Tiger Woods has returned to the spotlight with what might be termed a lack-of-progress report. His rehab from a seventh back operation is not going as smoothly as he had hoped, and he has not been approached about becoming the USA’s captain for the next Ryder Cup.
He did offer more fuel to talk about a streamlined PGA Tour, which he said could result in “a financial windfall for everyone”, and said the Future Competition Committee (FCC), on which he sits, is trying to create “global opportunities for our players”.
Details were lacking on some issues, but there was one hard fact when asked if Ryder Cup captain was a role he wanted for 2027 at Adare Manor in Ireland. “No one has asked me about it,” Woods said before his Hero World Challenge knees-up in the Bahamas.
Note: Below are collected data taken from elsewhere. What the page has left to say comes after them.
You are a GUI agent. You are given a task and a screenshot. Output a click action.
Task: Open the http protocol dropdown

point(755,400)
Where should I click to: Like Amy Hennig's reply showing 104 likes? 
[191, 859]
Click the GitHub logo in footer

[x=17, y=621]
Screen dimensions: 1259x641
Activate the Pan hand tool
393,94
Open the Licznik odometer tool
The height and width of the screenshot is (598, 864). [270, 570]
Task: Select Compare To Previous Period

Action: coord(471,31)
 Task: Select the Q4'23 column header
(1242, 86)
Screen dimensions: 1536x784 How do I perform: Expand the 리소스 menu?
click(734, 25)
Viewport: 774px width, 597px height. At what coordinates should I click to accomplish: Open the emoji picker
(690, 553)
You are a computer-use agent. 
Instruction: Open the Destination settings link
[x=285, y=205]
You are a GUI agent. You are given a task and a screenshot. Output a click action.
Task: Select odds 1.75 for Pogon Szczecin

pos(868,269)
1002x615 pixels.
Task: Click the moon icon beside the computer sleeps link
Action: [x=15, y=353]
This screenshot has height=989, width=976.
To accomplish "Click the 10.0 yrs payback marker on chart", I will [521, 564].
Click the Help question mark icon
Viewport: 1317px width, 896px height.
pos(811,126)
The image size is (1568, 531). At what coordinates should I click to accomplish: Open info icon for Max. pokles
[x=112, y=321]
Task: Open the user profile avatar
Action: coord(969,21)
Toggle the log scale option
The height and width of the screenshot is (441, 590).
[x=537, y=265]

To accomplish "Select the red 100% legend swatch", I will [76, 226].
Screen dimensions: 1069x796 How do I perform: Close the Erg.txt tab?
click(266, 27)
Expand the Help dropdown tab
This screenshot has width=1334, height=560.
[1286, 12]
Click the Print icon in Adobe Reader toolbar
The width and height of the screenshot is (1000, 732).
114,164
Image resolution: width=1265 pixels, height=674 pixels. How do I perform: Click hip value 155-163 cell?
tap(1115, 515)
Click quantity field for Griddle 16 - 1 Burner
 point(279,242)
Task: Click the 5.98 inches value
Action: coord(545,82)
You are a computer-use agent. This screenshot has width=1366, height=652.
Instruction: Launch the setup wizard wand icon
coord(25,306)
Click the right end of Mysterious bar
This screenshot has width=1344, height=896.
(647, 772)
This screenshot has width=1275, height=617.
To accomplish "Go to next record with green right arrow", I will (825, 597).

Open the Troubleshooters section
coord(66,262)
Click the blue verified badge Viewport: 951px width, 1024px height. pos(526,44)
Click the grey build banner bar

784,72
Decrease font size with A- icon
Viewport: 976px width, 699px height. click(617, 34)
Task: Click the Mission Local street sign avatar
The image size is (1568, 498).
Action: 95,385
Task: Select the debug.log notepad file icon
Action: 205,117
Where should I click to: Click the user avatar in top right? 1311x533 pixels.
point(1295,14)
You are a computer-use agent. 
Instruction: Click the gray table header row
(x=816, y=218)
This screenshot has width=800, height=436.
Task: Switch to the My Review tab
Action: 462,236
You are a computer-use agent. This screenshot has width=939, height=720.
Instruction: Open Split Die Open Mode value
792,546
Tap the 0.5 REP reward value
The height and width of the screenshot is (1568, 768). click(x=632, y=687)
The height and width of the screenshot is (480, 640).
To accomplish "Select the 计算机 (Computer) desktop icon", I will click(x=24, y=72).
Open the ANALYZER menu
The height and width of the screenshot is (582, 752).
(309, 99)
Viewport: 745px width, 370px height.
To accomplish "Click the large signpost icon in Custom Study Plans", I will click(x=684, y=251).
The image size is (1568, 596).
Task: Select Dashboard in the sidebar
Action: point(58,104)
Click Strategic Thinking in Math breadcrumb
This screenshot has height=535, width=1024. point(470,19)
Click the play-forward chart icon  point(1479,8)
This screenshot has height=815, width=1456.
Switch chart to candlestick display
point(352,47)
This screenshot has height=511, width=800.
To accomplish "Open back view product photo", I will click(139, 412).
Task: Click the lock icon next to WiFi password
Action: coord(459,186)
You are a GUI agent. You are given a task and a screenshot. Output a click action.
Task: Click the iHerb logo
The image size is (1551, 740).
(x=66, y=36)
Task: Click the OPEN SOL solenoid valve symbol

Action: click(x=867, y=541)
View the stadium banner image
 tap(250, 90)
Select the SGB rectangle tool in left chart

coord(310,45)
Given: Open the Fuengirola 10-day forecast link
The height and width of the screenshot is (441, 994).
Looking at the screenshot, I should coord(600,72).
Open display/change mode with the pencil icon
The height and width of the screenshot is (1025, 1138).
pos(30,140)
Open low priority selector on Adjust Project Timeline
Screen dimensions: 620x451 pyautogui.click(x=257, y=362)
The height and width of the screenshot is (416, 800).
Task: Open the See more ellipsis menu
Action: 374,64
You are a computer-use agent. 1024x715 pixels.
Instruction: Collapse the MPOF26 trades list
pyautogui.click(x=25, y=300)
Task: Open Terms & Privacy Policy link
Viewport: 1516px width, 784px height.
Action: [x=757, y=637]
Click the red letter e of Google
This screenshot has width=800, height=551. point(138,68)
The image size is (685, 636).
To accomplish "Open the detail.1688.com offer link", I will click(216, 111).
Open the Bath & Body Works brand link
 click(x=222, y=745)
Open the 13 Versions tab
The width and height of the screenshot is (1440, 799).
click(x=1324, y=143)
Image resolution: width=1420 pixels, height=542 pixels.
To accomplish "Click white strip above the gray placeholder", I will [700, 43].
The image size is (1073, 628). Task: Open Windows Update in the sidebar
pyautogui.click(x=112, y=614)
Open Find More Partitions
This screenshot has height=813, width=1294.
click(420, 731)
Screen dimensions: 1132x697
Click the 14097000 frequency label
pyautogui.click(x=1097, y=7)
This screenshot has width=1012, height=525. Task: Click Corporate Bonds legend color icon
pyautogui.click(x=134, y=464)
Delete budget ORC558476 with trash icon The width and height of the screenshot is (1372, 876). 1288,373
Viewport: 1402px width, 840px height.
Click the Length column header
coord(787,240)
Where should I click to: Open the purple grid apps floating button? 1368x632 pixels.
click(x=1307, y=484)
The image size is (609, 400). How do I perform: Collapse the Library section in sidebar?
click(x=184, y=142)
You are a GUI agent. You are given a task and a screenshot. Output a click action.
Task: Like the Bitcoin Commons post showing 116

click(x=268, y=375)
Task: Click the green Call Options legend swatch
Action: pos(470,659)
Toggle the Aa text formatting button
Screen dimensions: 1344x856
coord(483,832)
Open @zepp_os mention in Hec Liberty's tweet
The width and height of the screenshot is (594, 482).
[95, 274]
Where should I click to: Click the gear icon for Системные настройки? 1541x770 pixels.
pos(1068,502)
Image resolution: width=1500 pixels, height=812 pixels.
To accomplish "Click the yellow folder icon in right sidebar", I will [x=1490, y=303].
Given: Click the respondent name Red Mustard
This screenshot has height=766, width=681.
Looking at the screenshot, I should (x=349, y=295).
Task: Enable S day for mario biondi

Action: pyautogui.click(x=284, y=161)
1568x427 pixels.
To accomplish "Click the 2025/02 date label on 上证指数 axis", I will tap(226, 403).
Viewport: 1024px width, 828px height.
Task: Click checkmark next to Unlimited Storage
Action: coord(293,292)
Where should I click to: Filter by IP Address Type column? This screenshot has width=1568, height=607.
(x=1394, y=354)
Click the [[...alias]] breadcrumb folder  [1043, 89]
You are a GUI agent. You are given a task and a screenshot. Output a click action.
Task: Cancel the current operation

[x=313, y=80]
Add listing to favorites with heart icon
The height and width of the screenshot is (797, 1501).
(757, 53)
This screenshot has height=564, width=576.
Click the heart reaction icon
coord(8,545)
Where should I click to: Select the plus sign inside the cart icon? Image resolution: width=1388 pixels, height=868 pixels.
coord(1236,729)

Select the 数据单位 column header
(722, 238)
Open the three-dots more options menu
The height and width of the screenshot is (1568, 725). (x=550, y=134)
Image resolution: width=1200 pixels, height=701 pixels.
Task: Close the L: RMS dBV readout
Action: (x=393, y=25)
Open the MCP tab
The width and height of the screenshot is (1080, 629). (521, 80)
When the inquisitor said he was asking, Woods repeated: “No one’s asked me about it.”
Woods turned down the role for the USA’s defeat at Bethpage Black in September, citing too many other commitments. His friendship with JP McManus, the owner of Adare Manor, means many have had him down as the captain-in-waiting, but you might have expected some contact from the PGA of America. Perhaps this was an unsubtle hint.

Woods is undergoing rehabilitation from back surgery and will miss the pre-Christmas PNC Championship
TIM HEITMAN/GETTY IMAGES
Woods, who turns 50 this month, was on surer, more familiar ground when attention turned to his fitness. He has not played since missing the cut at last year’s Open Championship, and has completed only one event — finishing 60th at the Masters — in two years.
The world No2,454 had disc replacement surgery in October and said: “It’s six weeks last Friday and it’s been slow — I can’t really do much. Now we’ve got the OK to start cranking up a little bit in the gym, I’ve started strengthening and doing a little bit more of the rotational component that I haven’t been able to do. I just got cleared last week to chip and putt.”
That means he will not be playing with his 16-year-old son, Charlie, at the pre-Christmas PNC Championship, as he has previously, and will miss at least the first chunk of his TGL indoor league. “A disc replacement takes time. It’s not as long as a fusion, thank God, but it’s going to take time,” Woods added.
“I’d like to come back to just playing golf again. I haven’t played golf in a long time. It’s been a tough year. I’ve had a lot of things happen on and off the golf course.”

Woods is expected to miss the start of his TGL indoor league, which begins on December 28
CARMEN MANDATO/TGL/GETTY IMAGES
It is hard to think there is much left in Tiger’s tank, but 15 majors mean people will keep asking. Turning 50 means he will be eligible for the PGA Champions Tour, but Woods said he had not looked at the seniors’ tour schedule in any depth. “I need time to figure this out with my back and with my body,” he said. “As I start to get more explosive and start to rotate and see what I’ve got, then I can find out or assess what tournaments I could play in.”
It has seemed obvious for some time that Woods’s most significant role is now off the course. He said the FCC had so far held three meetings, with a new, leaner schedule likely to be rolled out in 2027.
“We start talking to the players, what would they like to see, how can players have the promotion-relegation, how can we have more player equity involvement,” he said. “These are all things that we’re trying to include and all the things that we’re trying to change.
“Yes, there’s going to be some eggs that are spilt and crushed and broken, but I think that in the end, we’re going to have a product that is far better than what we have now for everyone involved.”
A truncated 20-event schedule, plus majors, would no doubt go down well with the DP World Tour. “Scarcity” has become a PGA Tour buzzword in recent times, led by the new chief executive, Brian Rolapp. Effectively, less is more, and Woods underlined the theory.
“If you have scarcity at a certain level, it will be better because it will drive more eyes because there will be less time,” he said. “But don’t forget the golfing year is long so there’s other places around the world. There’s a scarcity side of it that’s not as scary as people might think.”